We need to think of HPV-positive and HPV-negative patients as having 2 different diseases.
In short, the survival dramatically improved in HPV-positive oropharyngeal patients, compared with HPV-negative patients.
Overall, 4% of black patients and 34% of white patients were HPV-positive. Blacks fared worse in the study than whites because they were more likely to have the difficult-to-treat HPV-negative cancer. In other words, survival and oropharyngeal cancer is not really a matter of race but of whether or not a patient has HPV infection.
"We need to think of HPV-positive and HPV-negative patients as having 2 different diseases," said Dr. Cullen.
A Changing Demographic, Oral Sex and a Possible Epidemic
At the press conference, Dr. Cullen provided some background on head and neck cancer. "About half of all head and neck cancer is oropharyngeal, and about half of those oropharyngeal cancers are HPV-related," he said.
The typical profile of a patient with oropharyngeal cancer has greatly changed in the past 20 years or so, said Dr. Lippman.
In the past, the disease was primarily that of older patients and was related to tobacco and alcohol use; their disease was typically HPV-negative. In recent years, "the demographics are totally different," said Dr. Lippman. Patients tend to be executives, educated, white, and in better shape, he said. They are also likely to be HPV-positive.

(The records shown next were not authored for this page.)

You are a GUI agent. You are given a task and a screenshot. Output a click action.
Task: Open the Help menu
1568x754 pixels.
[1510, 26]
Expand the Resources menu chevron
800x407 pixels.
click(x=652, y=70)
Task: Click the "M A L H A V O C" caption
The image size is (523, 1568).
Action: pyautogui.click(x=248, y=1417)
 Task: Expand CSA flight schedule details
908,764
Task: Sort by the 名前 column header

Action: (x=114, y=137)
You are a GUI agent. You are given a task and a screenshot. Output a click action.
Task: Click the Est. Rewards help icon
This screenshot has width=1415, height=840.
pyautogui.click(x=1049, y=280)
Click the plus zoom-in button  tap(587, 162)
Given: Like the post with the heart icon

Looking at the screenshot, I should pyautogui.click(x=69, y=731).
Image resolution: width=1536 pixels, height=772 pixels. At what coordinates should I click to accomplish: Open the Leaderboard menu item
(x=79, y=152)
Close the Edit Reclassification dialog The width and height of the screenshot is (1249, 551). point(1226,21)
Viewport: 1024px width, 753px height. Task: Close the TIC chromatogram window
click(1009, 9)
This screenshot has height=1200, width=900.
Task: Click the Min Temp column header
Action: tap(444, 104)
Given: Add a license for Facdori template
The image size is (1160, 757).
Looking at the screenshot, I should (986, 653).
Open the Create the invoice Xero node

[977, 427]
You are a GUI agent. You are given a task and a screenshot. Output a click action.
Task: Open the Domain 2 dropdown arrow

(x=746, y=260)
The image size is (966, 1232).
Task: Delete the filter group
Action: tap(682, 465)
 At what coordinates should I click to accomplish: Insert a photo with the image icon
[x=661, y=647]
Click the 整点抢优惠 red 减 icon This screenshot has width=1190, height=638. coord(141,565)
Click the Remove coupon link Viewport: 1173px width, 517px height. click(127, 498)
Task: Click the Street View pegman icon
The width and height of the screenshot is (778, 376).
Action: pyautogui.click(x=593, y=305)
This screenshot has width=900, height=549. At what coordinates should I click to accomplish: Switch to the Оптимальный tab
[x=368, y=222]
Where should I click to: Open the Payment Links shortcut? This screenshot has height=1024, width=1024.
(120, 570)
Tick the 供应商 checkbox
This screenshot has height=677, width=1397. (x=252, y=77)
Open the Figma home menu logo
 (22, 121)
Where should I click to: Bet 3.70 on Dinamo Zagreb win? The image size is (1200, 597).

The experts at the press conference suggested that the increase in the practice of oral sex among white, especially younger, Americans, has led to the increasing incidence of oral HPV infection and related HPV-positive oropharyngeal cancer.
Young black Americans are less likely to have oral sex and they are more likely to first have genital sex, said Dr. Brawley. This might explain why blacks are less likely to have HPV-positive oropharyngeal cancer. In the case of black Americans, their HPV infections are more likely to be genital, which in turn provides them with some immunity in the oral cavity. Thus, when blacks have oropharyngeal cancer, it tends to be the difficult-to-treat HPV-negative type, he explained.
Why exactly HPV-positive oropharyngeal cancer is more responsive to treatment is not known, said Martin Blaser, MD, from New York University Langhorne Medical Center in New York City.
Dr. Lippman warned of a potential "epidemic" of oropharyngeal cancer. "This is likely to become one of the most common cancers we see," he said.
Vaccination for HPV is a likely strategy to deal with HPV-related oropharyngeal cancer, said Dr. Brawley. One of the targets of HPV vaccination, HPV-16, is associated with a significant percentage of oropharyngeal cancers, he said. Both boys and girls would receive vaccinations as part of such a strategy, he added.
The researchers have disclosed no relevant financial relationships.
Cancer Prev Res. Published online before print July 29, 2009.